[Opening Available records section]
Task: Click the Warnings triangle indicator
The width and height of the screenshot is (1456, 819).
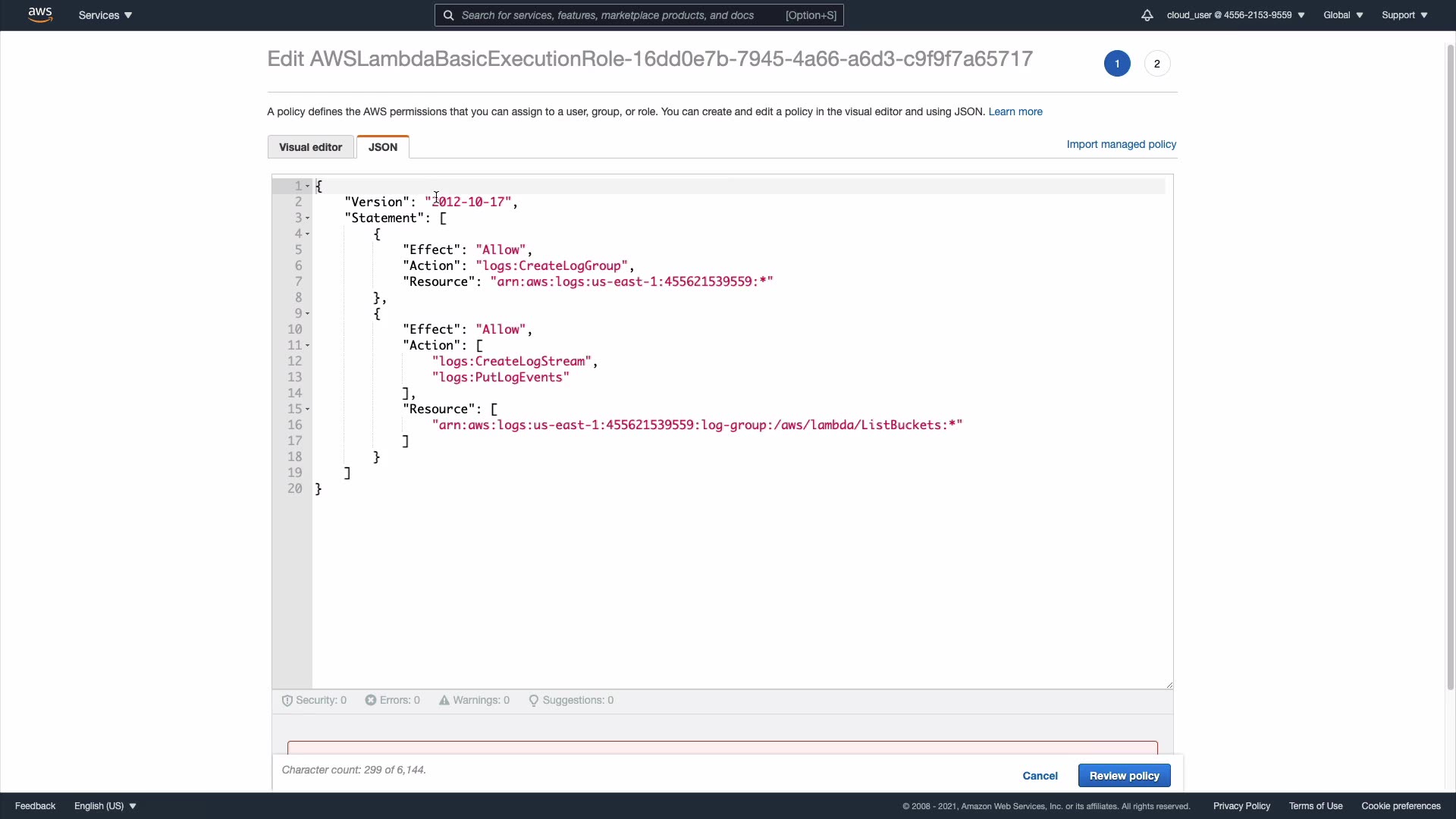Action: (x=444, y=700)
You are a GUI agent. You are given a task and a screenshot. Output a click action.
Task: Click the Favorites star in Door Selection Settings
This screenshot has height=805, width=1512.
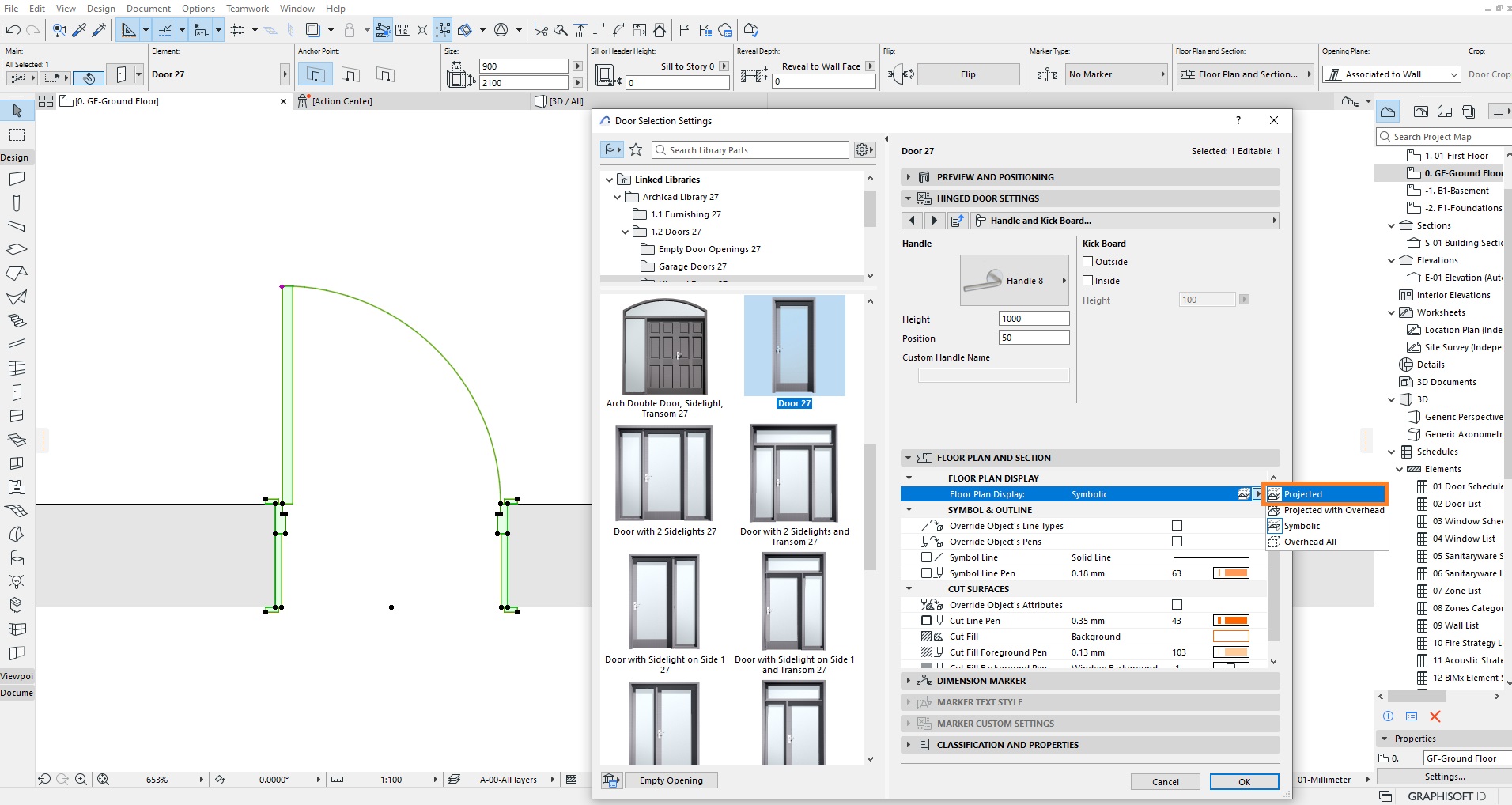point(637,149)

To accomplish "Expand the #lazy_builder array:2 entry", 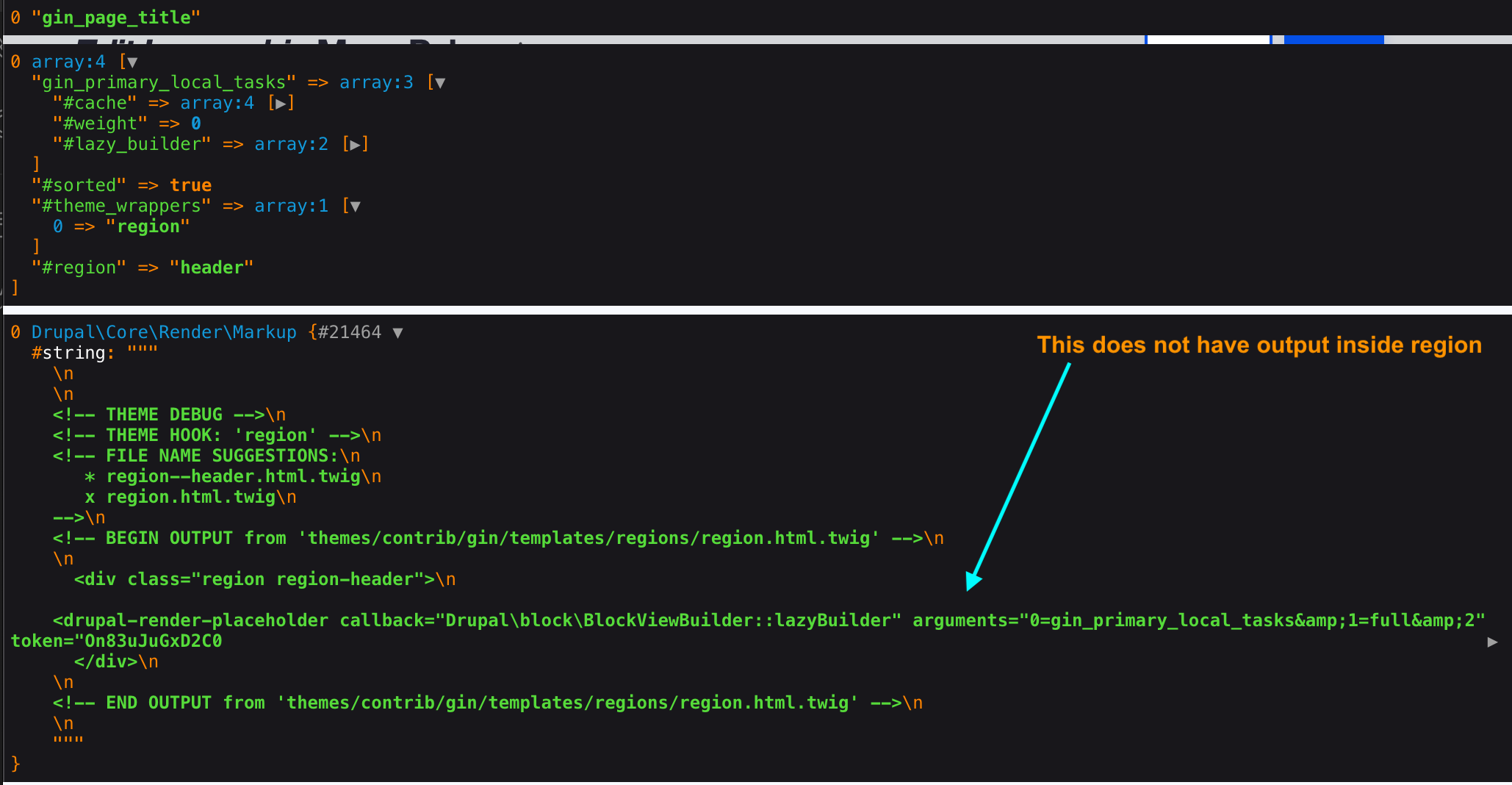I will click(x=356, y=144).
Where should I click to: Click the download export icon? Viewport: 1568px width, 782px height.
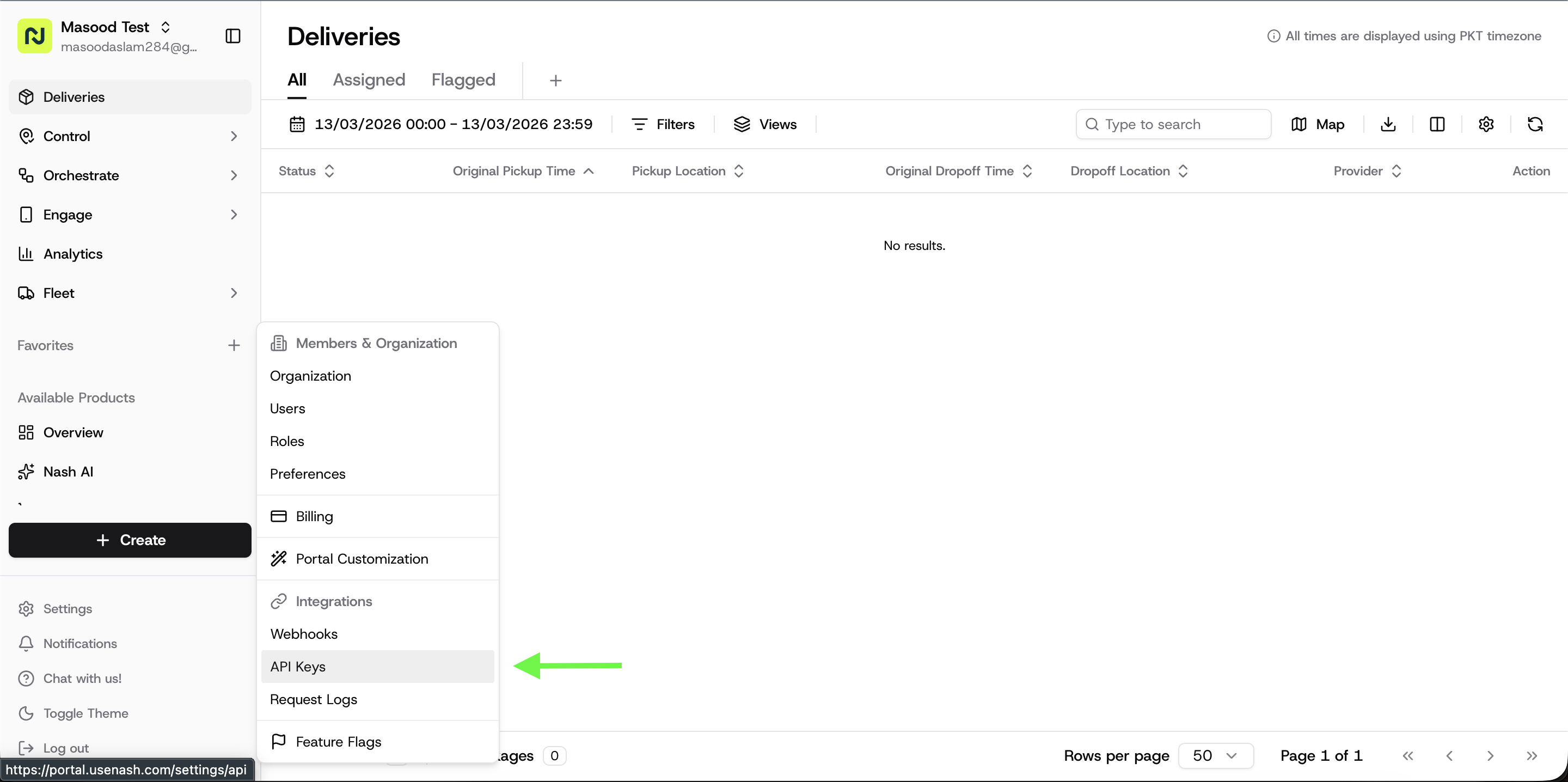pyautogui.click(x=1388, y=124)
[Closing Available records section]
## Task goal
Output the line that contains "Where should I" and every subsequent line through the end of the entries, exactly as given, without pictures.

## Answer space
Where should I click to: Click the download export icon? Viewport: 1568px width, 782px height.
pyautogui.click(x=1388, y=124)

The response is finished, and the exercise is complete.